Blog pix 170 SPOILERS! SPOILERS! Just to warn you. Although I won't always.  Next up was the first in a time traveling YA trilogy by Kerstin Gier. It starts out with Ruby Red, the twelfth in the line of genetically chosen time travelers. Gah.I have to double check her name, it's written first person and the one I remember is her cousin, Charlotte, thought to be the time traveler of her generation, known to the family by her birthdate. Gwyneth was born a day later. Was Isaac Newton's calculations wrong? (Funny how I remembered her name finally. Gideon, the dreamy older cousin that she travels with, calls her Winnie). There's cryptic conspiracy theory poetry at the beginning of the chapters, Count Saint-Germain figures prominently, along with her best friend Lesley, that I'm waiting to reveal a few secrets of her own.

Sadly that's Book One and while Book Two (Sapphire Blue) is out, it hasn't been translated from German yet. I wonder if my grade school German would get me through it. Maybe with Google Translate? Doubtful.

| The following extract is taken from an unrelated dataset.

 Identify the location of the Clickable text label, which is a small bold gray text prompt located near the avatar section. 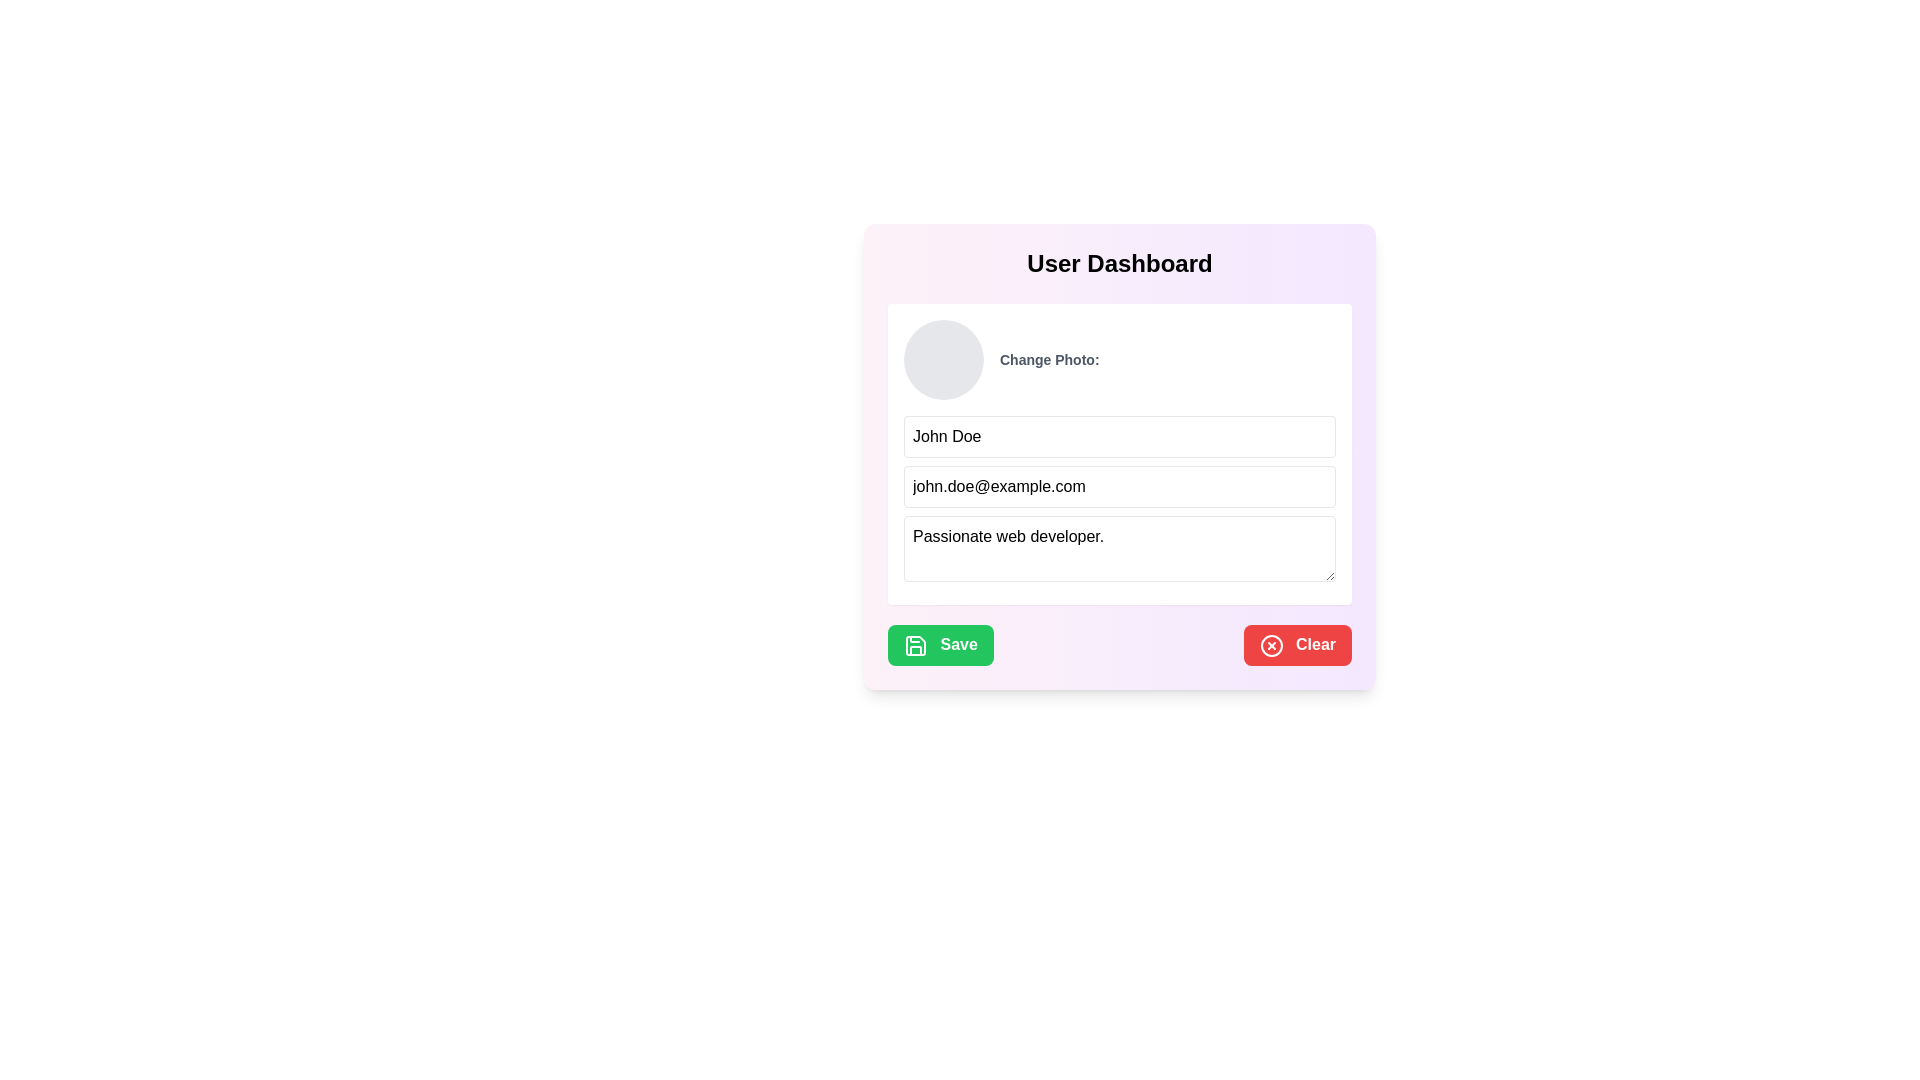
(1048, 358).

It's a bit of a romance (in fact, one review stated something along the lines of it being an awful long prelude to a kiss, but even I, romance phobe that I am, enjoyed it. It's not Great Literature but who cares?

Blog pix 169 Finally I read The Weird Sisters. I'd heard that they communicated in Shakespearean quotes but that's not the case. Just apt quotes and not nearly as frequently as you'd expect from the family of a professor that made his life work a study of Shakespeare.

I liked the conceit of the novel being told from the point of view as the collective sisters - that way the third person could always be employed but there was first person knowledge sharing details. Rosalind, known as Rose, first born with all the attendant qualities of a first born (conscientious, responsible, brave, fearless, honorable, good looking...what? I would know. I'm a first born). Bianca, known as Bean, named after the younger sister in Taming of the Shrew, wild to get shut of their small college town for NYC, and finally Cordelia, Cordy, after King Lear's youngest daughter. Not much to live up to, eh? No wonder she's a drifter. They're all under the ancestral roof, ostensibly to help their mother through her cancer treatments but naturally they have their own reasons and secrets. I really enjoyed this book.

Currently I'm reading The Black Prism and debating if there are any characters at all in the book that I like. Mind you, I'm over 420 pages in so they must have some appeal, but none of them qualify as the least heroic. Possibly General Danavers, but we'll see.

In knitting news - still trying to get Secret Prototype to work out. Crocheted the bottom but can't get the knit body to pick up nicely. On the eleventh billionty version of the Sugar Scalloped Sweater. Cross your fingers, it's been a WIP since 2000.